Les citations qui suivent sont extraites de déclarations récentes de Dogu Perinçek; elle donnent une idée de ses orientations idéologiques. Il est toutefois nécessaire de tenir compte de divers revirements.

« La social-démocratie est l’aile gauche de l’impérialisme. »

« Le kémalisme était la révolte de la nation opprimée. Les six flèches (les six principes d’Atatürk) sont la synthèse entre les principes de la Révolution française - nationalisme, République et laïcité - et ceux de la Révolution d’octobre - populisme et étatisme. La Révolution est le point commun entre les deux. »

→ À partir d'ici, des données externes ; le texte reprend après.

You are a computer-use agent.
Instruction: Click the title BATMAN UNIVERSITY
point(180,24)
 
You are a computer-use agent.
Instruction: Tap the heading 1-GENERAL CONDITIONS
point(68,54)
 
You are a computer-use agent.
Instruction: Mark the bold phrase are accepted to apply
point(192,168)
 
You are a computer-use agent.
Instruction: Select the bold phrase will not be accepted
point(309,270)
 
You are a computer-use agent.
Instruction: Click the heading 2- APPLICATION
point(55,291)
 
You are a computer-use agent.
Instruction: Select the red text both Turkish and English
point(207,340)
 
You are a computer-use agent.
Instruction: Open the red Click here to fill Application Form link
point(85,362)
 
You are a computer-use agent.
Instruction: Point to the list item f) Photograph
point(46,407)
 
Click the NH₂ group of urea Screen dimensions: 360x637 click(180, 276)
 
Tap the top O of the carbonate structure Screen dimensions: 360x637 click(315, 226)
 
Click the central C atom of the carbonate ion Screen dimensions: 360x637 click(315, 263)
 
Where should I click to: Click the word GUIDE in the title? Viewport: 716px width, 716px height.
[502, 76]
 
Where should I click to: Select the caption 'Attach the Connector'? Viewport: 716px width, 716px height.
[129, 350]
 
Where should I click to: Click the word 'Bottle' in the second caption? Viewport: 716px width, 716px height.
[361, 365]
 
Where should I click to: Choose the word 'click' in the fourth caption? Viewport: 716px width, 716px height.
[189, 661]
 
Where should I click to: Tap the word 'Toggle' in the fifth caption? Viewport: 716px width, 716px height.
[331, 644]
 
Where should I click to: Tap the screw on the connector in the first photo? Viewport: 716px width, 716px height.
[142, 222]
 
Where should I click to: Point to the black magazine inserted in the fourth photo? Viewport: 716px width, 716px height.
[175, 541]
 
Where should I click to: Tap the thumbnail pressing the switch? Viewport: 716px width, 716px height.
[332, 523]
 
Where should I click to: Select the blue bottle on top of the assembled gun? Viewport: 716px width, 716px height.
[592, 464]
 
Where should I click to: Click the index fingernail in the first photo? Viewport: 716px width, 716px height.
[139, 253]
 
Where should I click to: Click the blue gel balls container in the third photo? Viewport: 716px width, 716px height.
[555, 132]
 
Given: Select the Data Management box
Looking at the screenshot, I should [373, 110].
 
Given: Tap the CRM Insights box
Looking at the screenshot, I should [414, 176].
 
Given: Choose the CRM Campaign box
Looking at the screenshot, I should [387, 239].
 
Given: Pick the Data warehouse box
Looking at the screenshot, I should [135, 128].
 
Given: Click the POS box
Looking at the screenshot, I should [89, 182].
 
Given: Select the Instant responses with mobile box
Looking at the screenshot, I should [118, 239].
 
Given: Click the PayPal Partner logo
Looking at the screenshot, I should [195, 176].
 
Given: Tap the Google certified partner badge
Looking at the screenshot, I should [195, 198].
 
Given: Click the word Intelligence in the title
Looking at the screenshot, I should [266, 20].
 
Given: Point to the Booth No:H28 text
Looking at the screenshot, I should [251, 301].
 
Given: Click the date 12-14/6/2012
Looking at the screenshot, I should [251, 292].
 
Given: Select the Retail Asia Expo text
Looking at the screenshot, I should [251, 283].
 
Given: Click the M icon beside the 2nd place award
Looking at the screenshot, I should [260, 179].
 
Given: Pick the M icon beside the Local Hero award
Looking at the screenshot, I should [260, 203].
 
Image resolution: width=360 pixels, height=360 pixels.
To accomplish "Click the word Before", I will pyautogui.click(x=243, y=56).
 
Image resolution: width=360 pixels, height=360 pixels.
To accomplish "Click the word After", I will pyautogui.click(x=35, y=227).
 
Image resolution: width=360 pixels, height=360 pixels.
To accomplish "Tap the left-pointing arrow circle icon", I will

« Les grands Etats occidentaux prétendent s’intéresser au problème kurde au nom des “Droits de l’Homme”, comme à chaque fois quand il s’agit du Monde des Opprimés. Il y a là un grand mensonge. (…) Le but des impérialistes quand ils s’intéressent au problème kurde est de renforcer et d’élargir leur champ d’influence. »

« La Turquie est asiatique. »

« Sur le plan culturel, l’Union européenne signifie pour la Turquie la fin de la laïcité et la division du peuple en sectes, en races, en confréries, en communautés. »

« Avec cette élection le peuple iranien démontre au monde entier, dans sa détermination à exister en tant que pays indépendant, son libre arbitre et sa ténacité face à la menace et la pression. » (Lettre de félicitations à Mahmoud Ahmadinejad lors de son élection à la présidence de la République d’Iran.)

Notes et références

  1. Cette organisations ne doit pas être confondue avec le Parti des travailleurs de Turquie (Türkiye İşçi Partisi, abr. TİP, un parti politique socialiste turc, actif entre 1961 et 1980, qui a joué un grand rôle politique et, surtout, culturel dans l'histoire de la Turquie contemporaine.
  2. Quoique cette notion d'extrême gauche nationaliste puisse paraître surprenante au premier abord, elle constitue un phénomène bien enraciné en Turquie. Dès 1961, un groupe d'intellectuels marxistes réunis autour de Mihri Belli et de sa revue Yön (devenue Devrim en 1969) théorise une synthèse entre socialisme marxiste et kémalisme (nationalisme laïc). Ils développent le concept de la « Révolution nationale démocratique » (Millî Demokratik Devrim). Selon cette théorie, un pays comme la Turquie nécessite une révolution en deux étapes. La première étape, la « Révolution nationale démocratique » devrait être réalisée par un coup d'État militaire, sous la direction de « jeunes officiers ». La deuxième étape serait la « révolution prolétarienne », qui amènerait au pouvoir la « classe ouvrière ». Le partisans de Belli se font appeler les « révolutionnaires prolétariens ». Surtout, ils établissent une filiation entre la « révolution d'Atatürk » contre l'« impérialisme occidental » et la révolution socialiste qui serait une deuxième étape du « processus de libération ». Cette conception va profondément imprégner les organisations d'extrême gauche turque qui apparaissent à la fin des années 1960 et au début des années 1970, comme Dev-Genç (Jeunesse révolutionnaire), la THKO (Armée de libération des peuples de Turquie) et le THKP-C (Parti-Front de libération du peuple de Turquie), qui ne vont cesser de se désigner comme les véritables patriotes, défenseurs de l'indépendance nationale contre l' « impérialisme occidental », et les authentiques successeurs d'Atatürk. À titre d'exemple, lors de leur arrestation en mars 1971, les leaders de la THKO refusent de se rendre à « la police et aux autres collaborateurs », mais acceptent de le faire à la « glorieuse armée turque, dépositaire de l'héritage d'Atatürk ».
  3. DİSK : Confédération des syndicats ouvriers révolutionnaires, fondée en 1967 en opposition aux syndicats officiels.
  4. L'originalité du TKP/ML, qui est en même temps la cause réelle de la scission, ne réside pas dans son dogmatisme marxiste-léniniste, encore plus courant dans l'extrême gauche turque que chez ses homologues dans d'autres parties du monde, mais dans son rejet du kémalisme. Le TKP/ML est la seule organisation à qualifier le nationalisme d'Atatürk de « version turque du fascisme », ce qui doit évidemment être compris dans le sens du miroir déformant de l'interprétation marxiste du terme (« dictature bourgeoise au service de l’impérialisme »). Cette conception est bien sûr sans rapport avec le romantisme fasciste qu'un Maurice Bardèche a voulu voir chez Atatürk.
  5. Collectif, Türkiye İhtilalci İşçi Köylü Partisi Davası - SAVUNMA, septembre 1974.